Samstag, 21. August 2010, 09:09

Besonders Straftaten

gegen Kinder sollen härter bestraft werden.


..es gibt schon zu genüge Strafen bzw, Strafmasse bei sexuellen Übergriffen an Kindern und Jugendlichen,nur diese müssten zum einen konsequenz durchgeführt und vollstreckt werden. Zum Anderen sollte man diese "Showeinlagen" im Gerichtssaal mal abstellen z.Bsp. "..das der Angeklagte eine schwere Kindheit hatte.." etc. und das so mancher "Wort-Satz- und-Sinnverdreher" die ganze Sache so dreht das das Opfer der Täter..ist ja logisch oder |S| ... darüber hinaus ist es erschreckend wie sich der Gesetzgeber mehr Sorgen um die Beschädigung der Rechte des Täters macht als den Schutz von Opfern und hier insbesondere von Kindern und Jugendlichen....

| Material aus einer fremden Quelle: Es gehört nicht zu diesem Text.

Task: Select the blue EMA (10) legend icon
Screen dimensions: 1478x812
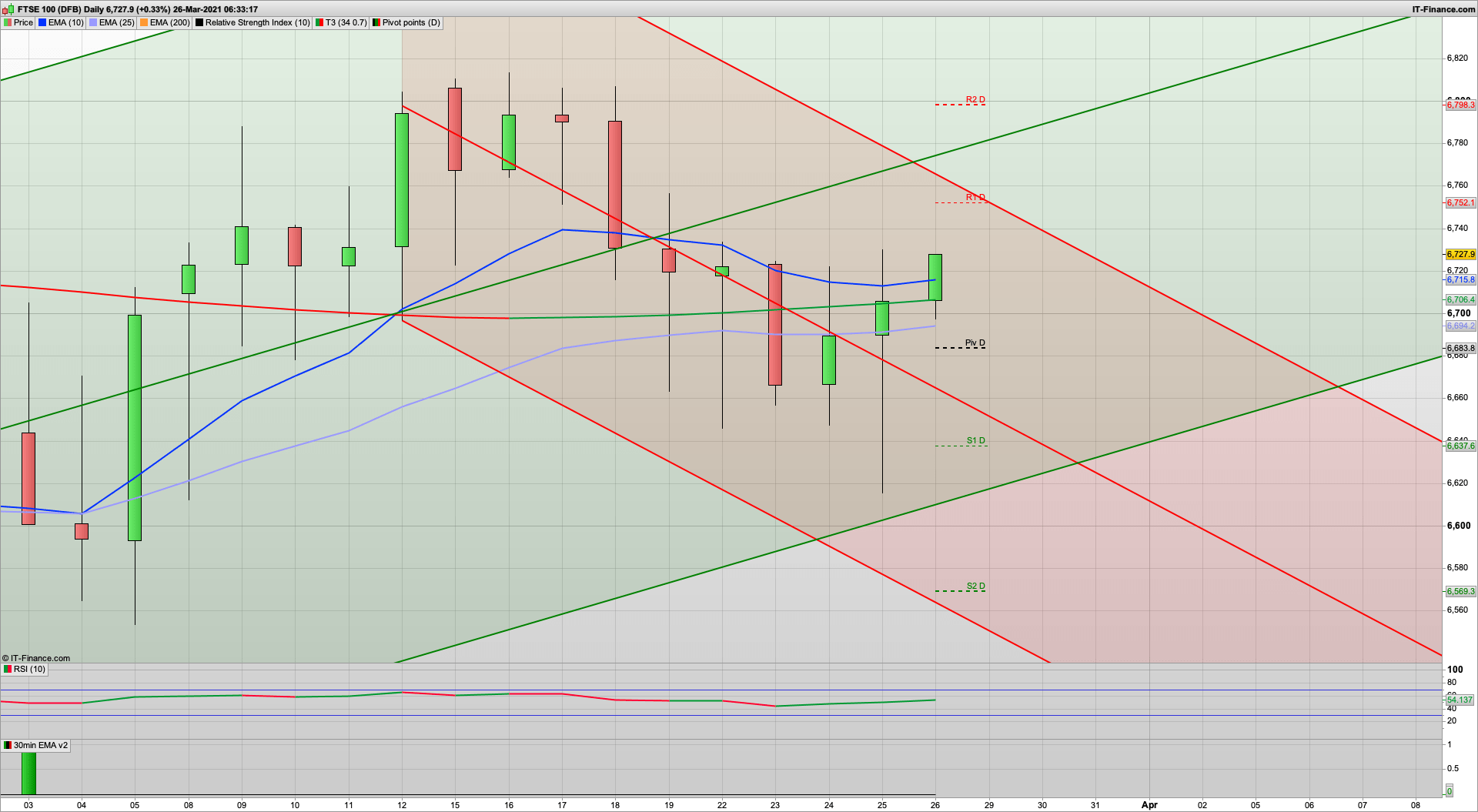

Im vorliegenden Fall war es dem vorbestraften Täter verboten die Nähe von Kindern zu suchen und obwohl er unter Justizaufsicht stand konnte er ein Kind in seine Wohnung locken..Wie ist das möglich ? Informationen an Eltern in dieser Wohngegend über diesen Vorbestraften lehnt man ja ab,aber haben nicht auch Kinder ein Recht auf Unversehrtheit ? Solange in diesem Lande der Täterschutz ganz gross geschrieben wird werden in unserem Land immer wieder Kinder zu schaden kommen..Leider !

/g\

5

Sonntag, 22. August 2010, 10:15

Im vorliegenden Fall war es dem vorbestraften Täter verboten die Nähe von Kindern zu suchen und obwohl er unter Justizaufsicht stand konnte er ein Kind in seine Wohnung locken..Wie ist das möglich ?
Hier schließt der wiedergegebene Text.